Rediscovering Land-Based Travel
All around the world a new movement....no, revolution in the way we get around has begun. It is a nostalgic change, one that would have us humans coming in full circle after the advent of technology killed the natural joy and spirit that was inherent with travelling. I’ve seen it in many forms with my very eyes – industrious individuals with the guts to simplify their methods; rebels of modern transportation, if you will.
|The Greyhound stop in Contact Creek, B.C|
Land-based travel is exactly what it says it is – any form of moving from point A to point B that keeps your body firmly planted on the ground (or just hovering over it). Bikes, buses, public transportation, trains, your own two feet – whatever you choose, the purpose of the land-based movement is to reconnect with the journey of getting somewhere – anywhere – and to travel for the purpose of learning and self-improvement. Choosing land-based travel can be as easy as following a subway route instead of using a personal vehicle and as challenging as choosing to take a Greyhound across the country rather than fly. It is almost always a longer and more difficult course, but the payoff can be enormous personally, economically and, obviously, environmentally.
My fondest memories of travelling include long bus rides (sometimes over two days long!) where I’ve taken the pleasure of watching a landscape slowly change outside my window. The characters of every small town along the way, the awesome people who live there, the wildlife you see and the companions you make while trapped on a moving vehicle for endless hours – those are the aspects of travelling that make it worthwhile to me. Apparently, I am not alone on this, either.....
Meet the community of folks who take the challenge (understatement of the century) of biking across Canada, from its most Western point at the Tatshenshini-Alsek Provincial Park to Cape Spear, 9306 Kilometers away and the furthest East one can travel while staying on land in Canada. Why? Some do it to raise money for charity while others are just crazy enough to call it recreational. I’ve met a few of these people on my travels, and to call them ambitious would be an absurd descriptive shortfall.

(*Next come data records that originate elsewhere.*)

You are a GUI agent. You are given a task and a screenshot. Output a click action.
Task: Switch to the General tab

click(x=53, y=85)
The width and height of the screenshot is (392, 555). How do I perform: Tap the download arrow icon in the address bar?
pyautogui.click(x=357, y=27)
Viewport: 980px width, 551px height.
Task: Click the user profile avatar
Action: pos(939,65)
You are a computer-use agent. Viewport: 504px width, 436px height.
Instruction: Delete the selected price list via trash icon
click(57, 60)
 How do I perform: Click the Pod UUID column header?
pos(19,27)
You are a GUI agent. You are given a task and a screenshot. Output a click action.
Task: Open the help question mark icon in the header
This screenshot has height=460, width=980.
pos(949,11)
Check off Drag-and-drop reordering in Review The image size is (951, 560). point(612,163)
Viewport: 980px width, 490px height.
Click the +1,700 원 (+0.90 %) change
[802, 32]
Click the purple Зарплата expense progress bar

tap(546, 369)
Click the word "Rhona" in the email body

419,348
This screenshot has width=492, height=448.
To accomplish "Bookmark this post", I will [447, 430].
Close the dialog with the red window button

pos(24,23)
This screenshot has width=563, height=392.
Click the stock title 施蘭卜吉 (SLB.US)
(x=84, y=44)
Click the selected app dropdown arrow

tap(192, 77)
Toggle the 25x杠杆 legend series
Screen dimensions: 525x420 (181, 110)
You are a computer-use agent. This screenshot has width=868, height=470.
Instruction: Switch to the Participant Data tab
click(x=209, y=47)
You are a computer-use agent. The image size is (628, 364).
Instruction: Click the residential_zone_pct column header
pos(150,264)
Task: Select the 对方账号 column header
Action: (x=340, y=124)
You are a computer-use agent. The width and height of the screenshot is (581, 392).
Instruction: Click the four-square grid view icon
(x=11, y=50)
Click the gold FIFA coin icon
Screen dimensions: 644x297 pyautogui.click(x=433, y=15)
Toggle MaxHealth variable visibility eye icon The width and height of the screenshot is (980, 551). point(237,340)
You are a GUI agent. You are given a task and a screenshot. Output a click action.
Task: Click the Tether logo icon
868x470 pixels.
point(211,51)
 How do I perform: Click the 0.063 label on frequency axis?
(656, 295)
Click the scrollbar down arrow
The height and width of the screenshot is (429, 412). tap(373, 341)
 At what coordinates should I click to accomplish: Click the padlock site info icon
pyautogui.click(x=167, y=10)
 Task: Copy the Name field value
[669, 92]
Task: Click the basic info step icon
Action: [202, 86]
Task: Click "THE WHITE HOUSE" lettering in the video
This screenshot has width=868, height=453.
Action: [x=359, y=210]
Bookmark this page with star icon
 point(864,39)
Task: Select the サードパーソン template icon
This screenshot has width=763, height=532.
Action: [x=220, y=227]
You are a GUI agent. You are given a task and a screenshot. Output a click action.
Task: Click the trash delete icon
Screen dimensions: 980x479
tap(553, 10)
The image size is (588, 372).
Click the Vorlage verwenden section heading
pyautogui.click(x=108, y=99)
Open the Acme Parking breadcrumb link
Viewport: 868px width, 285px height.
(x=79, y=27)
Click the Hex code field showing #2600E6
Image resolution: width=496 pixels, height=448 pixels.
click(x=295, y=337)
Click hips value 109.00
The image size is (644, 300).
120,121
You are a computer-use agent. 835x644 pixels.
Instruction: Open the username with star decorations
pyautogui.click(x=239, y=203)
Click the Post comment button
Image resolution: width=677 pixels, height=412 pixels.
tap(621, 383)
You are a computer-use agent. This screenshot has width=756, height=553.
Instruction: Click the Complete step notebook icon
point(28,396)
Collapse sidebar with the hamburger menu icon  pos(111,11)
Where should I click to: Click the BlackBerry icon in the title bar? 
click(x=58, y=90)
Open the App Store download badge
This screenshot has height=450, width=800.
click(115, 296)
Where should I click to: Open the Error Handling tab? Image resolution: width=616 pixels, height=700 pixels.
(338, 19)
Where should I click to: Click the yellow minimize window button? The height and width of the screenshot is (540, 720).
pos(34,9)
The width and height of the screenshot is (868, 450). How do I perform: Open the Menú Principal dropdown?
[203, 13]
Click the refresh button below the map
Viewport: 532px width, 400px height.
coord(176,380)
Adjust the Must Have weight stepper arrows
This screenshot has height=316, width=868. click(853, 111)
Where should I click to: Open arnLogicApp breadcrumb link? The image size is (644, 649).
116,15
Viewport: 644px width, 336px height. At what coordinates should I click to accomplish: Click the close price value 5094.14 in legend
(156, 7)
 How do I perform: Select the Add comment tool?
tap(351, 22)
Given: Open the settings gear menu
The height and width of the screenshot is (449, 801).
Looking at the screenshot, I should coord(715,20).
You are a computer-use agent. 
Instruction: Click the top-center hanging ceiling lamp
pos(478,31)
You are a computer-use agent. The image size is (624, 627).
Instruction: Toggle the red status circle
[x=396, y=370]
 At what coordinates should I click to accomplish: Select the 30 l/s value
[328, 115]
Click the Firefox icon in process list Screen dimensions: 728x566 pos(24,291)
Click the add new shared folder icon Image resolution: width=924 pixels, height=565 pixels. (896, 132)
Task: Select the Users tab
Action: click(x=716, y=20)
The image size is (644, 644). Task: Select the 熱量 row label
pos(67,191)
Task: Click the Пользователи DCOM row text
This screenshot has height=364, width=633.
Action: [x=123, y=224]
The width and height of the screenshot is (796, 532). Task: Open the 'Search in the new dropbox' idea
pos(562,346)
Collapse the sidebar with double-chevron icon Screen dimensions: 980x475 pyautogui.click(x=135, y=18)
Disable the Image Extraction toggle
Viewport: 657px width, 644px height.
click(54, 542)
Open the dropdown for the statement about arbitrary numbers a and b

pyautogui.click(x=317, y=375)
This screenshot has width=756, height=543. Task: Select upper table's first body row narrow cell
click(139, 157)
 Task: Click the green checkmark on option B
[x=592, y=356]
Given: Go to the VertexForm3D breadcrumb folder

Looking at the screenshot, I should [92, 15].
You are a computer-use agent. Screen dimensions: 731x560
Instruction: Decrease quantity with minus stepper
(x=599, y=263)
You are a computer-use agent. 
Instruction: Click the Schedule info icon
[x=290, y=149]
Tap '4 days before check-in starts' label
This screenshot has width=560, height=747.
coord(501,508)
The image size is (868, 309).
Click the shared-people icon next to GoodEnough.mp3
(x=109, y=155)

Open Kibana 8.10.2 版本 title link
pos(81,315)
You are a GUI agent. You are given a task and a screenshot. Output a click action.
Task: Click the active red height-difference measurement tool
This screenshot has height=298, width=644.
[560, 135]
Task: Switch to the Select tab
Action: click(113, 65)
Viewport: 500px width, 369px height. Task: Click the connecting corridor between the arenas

And then you have the real loonies (get the Canadian reference there??) who look at a bike and see a crutch. Meet Kyle Pickering and Bobby McDowell – two average young Canadian men who woke up one day and said ‘today, instead of walking to my mailbox and back, I’m just not going to stop until I reach the freaking other side of the country.’ Their trip took ten months combined and by the time they too had arrived in Cape Spear, 7953 Kilometers and 40 pairs of shoes behind them, they decided their trip was over and went back to being completely normal people working summer jobs as camp counsellors on the West Coast. No big deal.
|Kyle and Bobby on the West Coast of Newfoundland|
Kyle and Bobby aren’t alone in their yearning for pain and punishment. Walking such large distances such as these has actually become a worldwide phenomenon and is now referred to as ‘slow-travel’, because there are apparently lots of insane people out there, too. At the heart of the matter, however, is an urge to redefine travel by focusing on just that – travelling.
This post isn’t here to convince its readers to start biking thousands of kilometers across the second largest country in the world, but instead I hope we can use these examples as an inspiration to adopt a principle of deliberate heel-dragging the next time we plan a getaway. For a trip with real substance, you have to avoid destination-centered vacations and start focusing your energy on the actual journey. When did ‘stopping to smell the roses’ become a bad habit?